PAGE EXCERPT START

KANSAS-Ocean County’s Republican Party leaders are continuing to grumble over a monthlong hiatus by Ocean County GOP Chairman Frank Holman. Holman, a Lacey Township resident, escaped the COVID-19 virus-infected state of New Jersey in the early days of the growing pandemic for the clear blue skies of the American mid-west and he has been hiding there since. While the captain abandoning the ship during a global pandemic might seem bad enough, now party leaders, in the midst of a pandemic and an election cycle are starting to complain quietly, behind the scenes.
Right now, the Ocean County GOP needs a leader and Holman is nowhere to be found.
Days after Jackson Township Councilman Barry Calogero, a Republican and Trump appointee to the USDA called to deploy troops to neighboring Lakewood Township, a firestorm behind the scenes erupted in the GOP party.
State assemblymen and Senators were put into a bad spot politically by the councilman’s remarks. Assemblyman Gregory P. McGuckin, who represents Toms River and Brick in Trenton was put in a pickle. His firm also represents Lakewood Township. Insiders say McGuckin was furious at Calogero’s call to arms. Video from the meeting where Calogero called for military support shows McGuckin reading papers, oblivious to Calogero’s call to Murphy.
Insiders also report that response and reaction was considered by legislators in District’s 10th, 30th and 12th districts, but so far nobody can agree on how to maneuver out of the political minefield that lay before them, placed by Calogero.
Now, state legislators are just hoping Calogero’s call for deployment to Lakewood will simply pass and be forgotten. Nobody in the GOP party has echoed his call, not even his close ally Mayor Michael Reina.
The leaders across the county, including county and state officials, sought guidance from GOP Chairman Frank Holman, but have grumbled about his lack of availability and access to the chairman while he’s out hunting in Kansas, sitting out the pandemic on the sidelines, while the rest of his party deals not only with a public health crisis but now, an unforeseen political crisis.

PAGE EXCERPT END

**TASKS TO COMPLETE**
A – From the Ocean County GOP article, extract the passage that begins at the words "State assemblymen and" and stops after "Mayor Michael Reina.".
B – Answer these questions using the Ocean County GOP article:
(i) In which township does Frank Holman live?
(ii) Which towns does Assemblyman Gregory P. McGuckin represent in Trenton?
(iii) Who is named as Barry Calogero's close ally?
C – Translate this sentence from the Ocean County GOP article into Spanish: "Right now, the Ocean County GOP needs a leader and Holman is nowhere to be found."
The data after this article has no role in any of this work.

RECORDS START

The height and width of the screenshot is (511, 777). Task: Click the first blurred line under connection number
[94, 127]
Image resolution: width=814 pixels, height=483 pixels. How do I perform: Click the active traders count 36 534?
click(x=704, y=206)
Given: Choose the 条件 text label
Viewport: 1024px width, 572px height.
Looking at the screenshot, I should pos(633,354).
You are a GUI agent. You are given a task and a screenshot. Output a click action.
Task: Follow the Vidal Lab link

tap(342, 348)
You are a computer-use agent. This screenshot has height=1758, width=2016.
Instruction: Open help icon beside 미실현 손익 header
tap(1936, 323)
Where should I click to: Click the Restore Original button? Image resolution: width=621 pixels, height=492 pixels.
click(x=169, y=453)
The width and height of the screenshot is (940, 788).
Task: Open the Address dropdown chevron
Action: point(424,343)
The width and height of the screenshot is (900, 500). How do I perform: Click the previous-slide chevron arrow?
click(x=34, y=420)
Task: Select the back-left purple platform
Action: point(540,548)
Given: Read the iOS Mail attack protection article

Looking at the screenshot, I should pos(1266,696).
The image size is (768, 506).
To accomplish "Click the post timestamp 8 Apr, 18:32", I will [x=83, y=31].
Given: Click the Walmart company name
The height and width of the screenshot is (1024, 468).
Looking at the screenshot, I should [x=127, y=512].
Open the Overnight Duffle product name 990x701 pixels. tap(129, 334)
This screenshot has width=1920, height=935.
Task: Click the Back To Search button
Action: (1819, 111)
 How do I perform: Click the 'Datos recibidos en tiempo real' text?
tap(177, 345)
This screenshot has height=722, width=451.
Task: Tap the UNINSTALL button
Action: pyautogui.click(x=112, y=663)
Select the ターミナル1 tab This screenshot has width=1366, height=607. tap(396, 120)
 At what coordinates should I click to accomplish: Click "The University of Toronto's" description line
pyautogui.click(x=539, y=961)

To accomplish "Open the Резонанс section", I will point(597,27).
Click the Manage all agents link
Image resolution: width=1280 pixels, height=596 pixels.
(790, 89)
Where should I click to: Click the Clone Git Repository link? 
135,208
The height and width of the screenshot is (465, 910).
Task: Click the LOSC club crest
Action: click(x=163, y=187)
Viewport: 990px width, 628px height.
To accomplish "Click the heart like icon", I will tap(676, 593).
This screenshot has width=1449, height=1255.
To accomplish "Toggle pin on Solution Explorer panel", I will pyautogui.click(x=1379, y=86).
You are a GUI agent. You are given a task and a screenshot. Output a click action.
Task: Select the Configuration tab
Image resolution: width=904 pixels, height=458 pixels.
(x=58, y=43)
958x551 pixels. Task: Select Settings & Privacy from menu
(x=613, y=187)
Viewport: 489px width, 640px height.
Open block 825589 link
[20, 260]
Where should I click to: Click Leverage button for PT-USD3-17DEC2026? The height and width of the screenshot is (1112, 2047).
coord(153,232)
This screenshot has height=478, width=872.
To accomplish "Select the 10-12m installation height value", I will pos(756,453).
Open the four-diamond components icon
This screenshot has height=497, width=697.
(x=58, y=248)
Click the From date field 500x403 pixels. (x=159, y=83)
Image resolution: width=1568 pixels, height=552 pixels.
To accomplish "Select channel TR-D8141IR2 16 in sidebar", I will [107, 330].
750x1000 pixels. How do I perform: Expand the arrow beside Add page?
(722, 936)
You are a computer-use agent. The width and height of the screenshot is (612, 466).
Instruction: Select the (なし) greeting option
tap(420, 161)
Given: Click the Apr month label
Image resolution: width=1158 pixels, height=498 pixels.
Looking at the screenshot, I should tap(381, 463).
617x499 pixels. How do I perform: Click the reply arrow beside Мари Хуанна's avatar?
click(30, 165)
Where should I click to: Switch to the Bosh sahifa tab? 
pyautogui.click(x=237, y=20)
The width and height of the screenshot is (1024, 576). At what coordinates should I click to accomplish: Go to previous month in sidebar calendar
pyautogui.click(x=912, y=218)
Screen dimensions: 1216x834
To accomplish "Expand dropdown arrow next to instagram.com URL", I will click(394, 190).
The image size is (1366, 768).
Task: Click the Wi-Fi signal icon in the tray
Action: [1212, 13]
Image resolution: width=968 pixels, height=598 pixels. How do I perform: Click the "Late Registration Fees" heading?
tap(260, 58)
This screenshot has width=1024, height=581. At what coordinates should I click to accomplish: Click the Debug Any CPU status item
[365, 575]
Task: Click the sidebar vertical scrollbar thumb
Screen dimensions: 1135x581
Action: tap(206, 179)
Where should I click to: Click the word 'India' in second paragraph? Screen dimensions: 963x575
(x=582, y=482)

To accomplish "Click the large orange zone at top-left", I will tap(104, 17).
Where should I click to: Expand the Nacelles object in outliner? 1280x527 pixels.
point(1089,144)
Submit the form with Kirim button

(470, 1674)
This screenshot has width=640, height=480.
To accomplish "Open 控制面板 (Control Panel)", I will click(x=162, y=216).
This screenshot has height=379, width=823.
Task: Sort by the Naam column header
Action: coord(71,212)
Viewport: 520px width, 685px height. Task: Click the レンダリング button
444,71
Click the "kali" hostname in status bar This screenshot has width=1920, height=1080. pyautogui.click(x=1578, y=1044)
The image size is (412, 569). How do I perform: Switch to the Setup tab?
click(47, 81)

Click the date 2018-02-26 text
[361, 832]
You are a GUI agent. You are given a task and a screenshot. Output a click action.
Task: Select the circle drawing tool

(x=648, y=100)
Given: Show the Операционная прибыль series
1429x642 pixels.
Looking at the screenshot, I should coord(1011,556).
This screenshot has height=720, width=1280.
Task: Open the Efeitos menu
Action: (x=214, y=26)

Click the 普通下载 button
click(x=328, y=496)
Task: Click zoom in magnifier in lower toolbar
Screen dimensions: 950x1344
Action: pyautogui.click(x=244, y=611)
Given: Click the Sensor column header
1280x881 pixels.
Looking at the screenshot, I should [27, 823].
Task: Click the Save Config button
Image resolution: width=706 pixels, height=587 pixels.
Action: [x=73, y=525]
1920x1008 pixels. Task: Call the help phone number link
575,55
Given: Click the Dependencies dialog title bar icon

RECORDS END

**TASK-BY-TASK RESULTS**
A –
State assemblymen and Senators were put into a bad spot politically by the councilman’s remarks. Assemblyman Gregory P. McGuckin, who represents Toms River and Brick in Trenton was put in a pickle. His firm also represents Lakewood Township. Insiders say McGuckin was furious at Calogero’s call to arms. Video from the meeting where Calogero called for military support shows McGuckin reading papers, oblivious to Calogero’s call to Murphy.
Insiders also report that response and reaction was considered by legislators in District’s 10th, 30th and 12th districts, but so far nobody can agree on how to maneuver out of the political minefield that lay before them, placed by Calogero.
Now, state legislators are just hoping Calogero’s call for deployment to Lakewood will simply pass and be forgotten. Nobody in the GOP party has echoed his call, not even his close ally Mayor Michael Reina.

B –
(i) Lacey Township
(ii) Toms River and Brick
(iii) Mayor Michael Reina

C – En este momento, el GOP del condado de Ocean necesita un líder y Holman no aparece por ninguna parte.